**Requirement:** Copy out exactly the lines below that run from the one holding "This screenshot has height=996, width=1600." to the one holding "You are a computer-use agent. The height", keeping both of those lines and no others.
### Data supplied ###
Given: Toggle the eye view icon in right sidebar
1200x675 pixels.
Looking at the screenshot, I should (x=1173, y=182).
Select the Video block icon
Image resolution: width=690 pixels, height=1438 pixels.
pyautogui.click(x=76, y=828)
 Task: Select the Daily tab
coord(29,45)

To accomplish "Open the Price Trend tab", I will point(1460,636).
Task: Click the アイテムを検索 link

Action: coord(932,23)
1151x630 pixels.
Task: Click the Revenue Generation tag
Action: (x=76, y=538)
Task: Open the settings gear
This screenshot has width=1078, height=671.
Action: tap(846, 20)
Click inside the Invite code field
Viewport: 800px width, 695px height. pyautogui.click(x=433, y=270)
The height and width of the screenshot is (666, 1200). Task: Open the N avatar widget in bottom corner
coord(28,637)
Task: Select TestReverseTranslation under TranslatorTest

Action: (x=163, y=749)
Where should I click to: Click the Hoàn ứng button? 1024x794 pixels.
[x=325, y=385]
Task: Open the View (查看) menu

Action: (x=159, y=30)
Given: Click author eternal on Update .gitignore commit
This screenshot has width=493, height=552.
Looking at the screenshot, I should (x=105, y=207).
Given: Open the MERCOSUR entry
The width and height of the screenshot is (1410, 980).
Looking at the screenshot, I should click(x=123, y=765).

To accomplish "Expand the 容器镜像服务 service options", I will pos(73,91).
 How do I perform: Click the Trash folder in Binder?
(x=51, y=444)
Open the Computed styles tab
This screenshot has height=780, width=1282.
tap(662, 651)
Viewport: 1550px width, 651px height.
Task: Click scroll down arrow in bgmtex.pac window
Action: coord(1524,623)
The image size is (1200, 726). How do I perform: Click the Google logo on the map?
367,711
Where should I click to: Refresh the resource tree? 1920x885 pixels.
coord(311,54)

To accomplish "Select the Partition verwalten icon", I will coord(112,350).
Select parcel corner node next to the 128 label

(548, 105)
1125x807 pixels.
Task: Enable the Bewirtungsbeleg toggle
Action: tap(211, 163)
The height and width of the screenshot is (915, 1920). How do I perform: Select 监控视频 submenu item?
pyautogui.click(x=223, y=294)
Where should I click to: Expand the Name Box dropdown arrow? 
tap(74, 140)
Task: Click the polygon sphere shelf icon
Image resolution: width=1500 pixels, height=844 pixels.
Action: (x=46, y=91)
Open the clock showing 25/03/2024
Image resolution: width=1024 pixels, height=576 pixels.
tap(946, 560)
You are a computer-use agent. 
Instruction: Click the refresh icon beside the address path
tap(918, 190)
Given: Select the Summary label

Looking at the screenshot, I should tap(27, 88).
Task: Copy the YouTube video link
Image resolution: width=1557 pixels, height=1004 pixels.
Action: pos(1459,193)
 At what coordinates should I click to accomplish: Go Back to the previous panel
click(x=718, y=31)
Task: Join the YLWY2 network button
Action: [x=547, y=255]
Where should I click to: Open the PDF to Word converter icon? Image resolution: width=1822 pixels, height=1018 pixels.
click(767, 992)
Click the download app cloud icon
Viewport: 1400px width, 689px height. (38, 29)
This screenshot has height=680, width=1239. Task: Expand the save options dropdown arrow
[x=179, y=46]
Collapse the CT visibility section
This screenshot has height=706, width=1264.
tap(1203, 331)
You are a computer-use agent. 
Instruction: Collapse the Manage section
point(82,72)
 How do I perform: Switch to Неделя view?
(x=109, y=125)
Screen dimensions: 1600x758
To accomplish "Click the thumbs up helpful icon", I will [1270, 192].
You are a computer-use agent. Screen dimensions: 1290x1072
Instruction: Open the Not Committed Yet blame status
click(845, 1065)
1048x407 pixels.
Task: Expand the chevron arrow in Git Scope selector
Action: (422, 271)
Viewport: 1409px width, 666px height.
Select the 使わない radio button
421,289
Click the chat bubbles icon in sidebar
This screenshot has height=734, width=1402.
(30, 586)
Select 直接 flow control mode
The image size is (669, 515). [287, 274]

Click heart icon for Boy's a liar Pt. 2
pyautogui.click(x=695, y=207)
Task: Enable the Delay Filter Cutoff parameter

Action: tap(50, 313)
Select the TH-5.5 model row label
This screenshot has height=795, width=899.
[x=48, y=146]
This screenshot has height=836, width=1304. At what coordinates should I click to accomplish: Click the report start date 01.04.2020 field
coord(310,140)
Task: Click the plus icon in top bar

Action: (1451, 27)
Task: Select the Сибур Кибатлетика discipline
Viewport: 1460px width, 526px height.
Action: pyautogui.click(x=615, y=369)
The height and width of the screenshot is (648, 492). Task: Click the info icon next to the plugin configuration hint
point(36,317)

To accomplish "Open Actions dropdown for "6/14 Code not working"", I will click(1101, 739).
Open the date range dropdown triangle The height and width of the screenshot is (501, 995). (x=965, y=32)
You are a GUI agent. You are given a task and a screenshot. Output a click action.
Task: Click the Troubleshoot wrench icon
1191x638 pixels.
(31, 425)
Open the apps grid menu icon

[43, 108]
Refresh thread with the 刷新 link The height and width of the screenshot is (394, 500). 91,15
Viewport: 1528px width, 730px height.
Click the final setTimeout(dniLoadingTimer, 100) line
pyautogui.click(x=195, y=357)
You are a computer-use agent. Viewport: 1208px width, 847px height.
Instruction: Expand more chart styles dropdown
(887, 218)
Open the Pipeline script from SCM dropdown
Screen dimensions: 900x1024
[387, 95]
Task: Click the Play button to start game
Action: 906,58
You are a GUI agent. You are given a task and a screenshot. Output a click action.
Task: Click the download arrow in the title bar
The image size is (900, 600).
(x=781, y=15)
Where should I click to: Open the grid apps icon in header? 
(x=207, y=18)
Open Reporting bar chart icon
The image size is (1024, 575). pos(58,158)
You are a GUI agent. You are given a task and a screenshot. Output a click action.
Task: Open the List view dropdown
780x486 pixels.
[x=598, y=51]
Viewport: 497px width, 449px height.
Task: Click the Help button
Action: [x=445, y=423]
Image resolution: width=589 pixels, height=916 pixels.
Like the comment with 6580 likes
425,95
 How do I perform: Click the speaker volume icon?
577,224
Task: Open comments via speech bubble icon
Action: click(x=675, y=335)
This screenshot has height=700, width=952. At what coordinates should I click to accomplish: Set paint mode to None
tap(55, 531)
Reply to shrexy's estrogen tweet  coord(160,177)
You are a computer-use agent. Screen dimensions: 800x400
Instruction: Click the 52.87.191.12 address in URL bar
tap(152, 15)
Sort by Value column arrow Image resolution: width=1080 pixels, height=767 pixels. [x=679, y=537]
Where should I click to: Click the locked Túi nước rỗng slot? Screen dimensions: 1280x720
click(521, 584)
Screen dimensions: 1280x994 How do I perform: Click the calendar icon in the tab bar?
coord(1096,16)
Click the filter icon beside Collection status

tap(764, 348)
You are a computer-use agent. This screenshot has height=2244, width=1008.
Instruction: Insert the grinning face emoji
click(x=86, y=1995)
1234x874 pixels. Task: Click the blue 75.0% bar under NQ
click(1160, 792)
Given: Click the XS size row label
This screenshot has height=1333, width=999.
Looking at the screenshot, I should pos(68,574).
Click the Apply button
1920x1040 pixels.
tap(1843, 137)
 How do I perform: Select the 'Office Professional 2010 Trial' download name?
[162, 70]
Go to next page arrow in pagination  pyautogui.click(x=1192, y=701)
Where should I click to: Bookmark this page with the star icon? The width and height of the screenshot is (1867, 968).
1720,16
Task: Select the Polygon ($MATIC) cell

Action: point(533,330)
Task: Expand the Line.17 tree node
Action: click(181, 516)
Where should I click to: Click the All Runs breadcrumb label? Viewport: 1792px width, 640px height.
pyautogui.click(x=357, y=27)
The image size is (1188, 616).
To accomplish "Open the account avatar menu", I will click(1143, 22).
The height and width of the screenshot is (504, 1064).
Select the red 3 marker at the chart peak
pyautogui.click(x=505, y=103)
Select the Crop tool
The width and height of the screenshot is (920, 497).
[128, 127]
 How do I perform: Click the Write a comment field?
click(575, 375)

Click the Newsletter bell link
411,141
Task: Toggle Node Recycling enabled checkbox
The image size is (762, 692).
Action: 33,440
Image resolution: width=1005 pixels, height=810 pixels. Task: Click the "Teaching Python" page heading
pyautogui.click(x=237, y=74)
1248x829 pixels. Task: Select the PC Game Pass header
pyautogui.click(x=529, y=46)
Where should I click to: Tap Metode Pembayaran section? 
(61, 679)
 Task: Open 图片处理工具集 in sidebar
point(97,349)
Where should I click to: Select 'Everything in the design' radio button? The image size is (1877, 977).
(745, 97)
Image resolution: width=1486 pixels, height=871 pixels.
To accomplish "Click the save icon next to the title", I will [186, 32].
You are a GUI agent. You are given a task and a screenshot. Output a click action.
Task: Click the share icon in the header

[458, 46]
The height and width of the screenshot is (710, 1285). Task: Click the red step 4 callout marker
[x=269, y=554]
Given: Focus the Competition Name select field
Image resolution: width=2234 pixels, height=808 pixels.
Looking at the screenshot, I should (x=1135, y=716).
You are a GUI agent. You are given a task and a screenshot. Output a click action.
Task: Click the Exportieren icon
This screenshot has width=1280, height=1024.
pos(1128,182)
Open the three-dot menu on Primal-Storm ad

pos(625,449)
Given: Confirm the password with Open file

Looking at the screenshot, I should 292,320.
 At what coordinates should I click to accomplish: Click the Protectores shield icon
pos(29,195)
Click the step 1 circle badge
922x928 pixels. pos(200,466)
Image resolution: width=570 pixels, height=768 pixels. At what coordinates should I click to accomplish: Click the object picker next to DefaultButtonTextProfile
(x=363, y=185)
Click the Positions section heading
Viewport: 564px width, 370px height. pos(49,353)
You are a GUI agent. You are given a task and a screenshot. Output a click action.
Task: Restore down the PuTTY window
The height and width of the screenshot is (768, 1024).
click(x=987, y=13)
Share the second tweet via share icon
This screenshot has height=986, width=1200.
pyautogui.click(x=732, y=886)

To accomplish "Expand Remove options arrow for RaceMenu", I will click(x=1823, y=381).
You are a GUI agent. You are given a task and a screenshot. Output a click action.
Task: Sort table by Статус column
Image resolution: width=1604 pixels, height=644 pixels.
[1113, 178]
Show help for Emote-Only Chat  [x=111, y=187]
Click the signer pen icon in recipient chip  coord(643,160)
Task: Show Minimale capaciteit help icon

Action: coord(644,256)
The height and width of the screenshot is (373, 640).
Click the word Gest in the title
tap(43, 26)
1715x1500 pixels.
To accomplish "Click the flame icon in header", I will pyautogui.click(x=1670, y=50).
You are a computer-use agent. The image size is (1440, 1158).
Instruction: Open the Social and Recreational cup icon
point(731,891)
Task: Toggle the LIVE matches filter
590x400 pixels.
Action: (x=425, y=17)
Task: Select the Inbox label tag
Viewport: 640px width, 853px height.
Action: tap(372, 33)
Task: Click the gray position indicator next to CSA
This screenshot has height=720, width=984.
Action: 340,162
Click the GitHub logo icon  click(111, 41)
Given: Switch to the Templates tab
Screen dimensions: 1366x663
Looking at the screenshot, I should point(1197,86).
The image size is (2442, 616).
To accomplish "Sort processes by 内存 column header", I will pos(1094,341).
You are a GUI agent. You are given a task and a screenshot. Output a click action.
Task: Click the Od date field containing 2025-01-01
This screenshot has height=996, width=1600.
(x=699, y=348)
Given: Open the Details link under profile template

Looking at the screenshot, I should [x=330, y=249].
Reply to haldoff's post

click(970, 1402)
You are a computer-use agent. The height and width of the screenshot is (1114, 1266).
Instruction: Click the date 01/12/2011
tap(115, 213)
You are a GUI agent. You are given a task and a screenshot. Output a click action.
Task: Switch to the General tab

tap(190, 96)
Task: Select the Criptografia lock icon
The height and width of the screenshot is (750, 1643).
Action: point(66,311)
###
**Response:**
This screenshot has height=996, width=1600.
(x=699, y=348)
Given: Open the Details link under profile template

Looking at the screenshot, I should [x=330, y=249].
Reply to haldoff's post

click(970, 1402)
You are a computer-use agent. The height and width of the screenshot is (1114, 1266).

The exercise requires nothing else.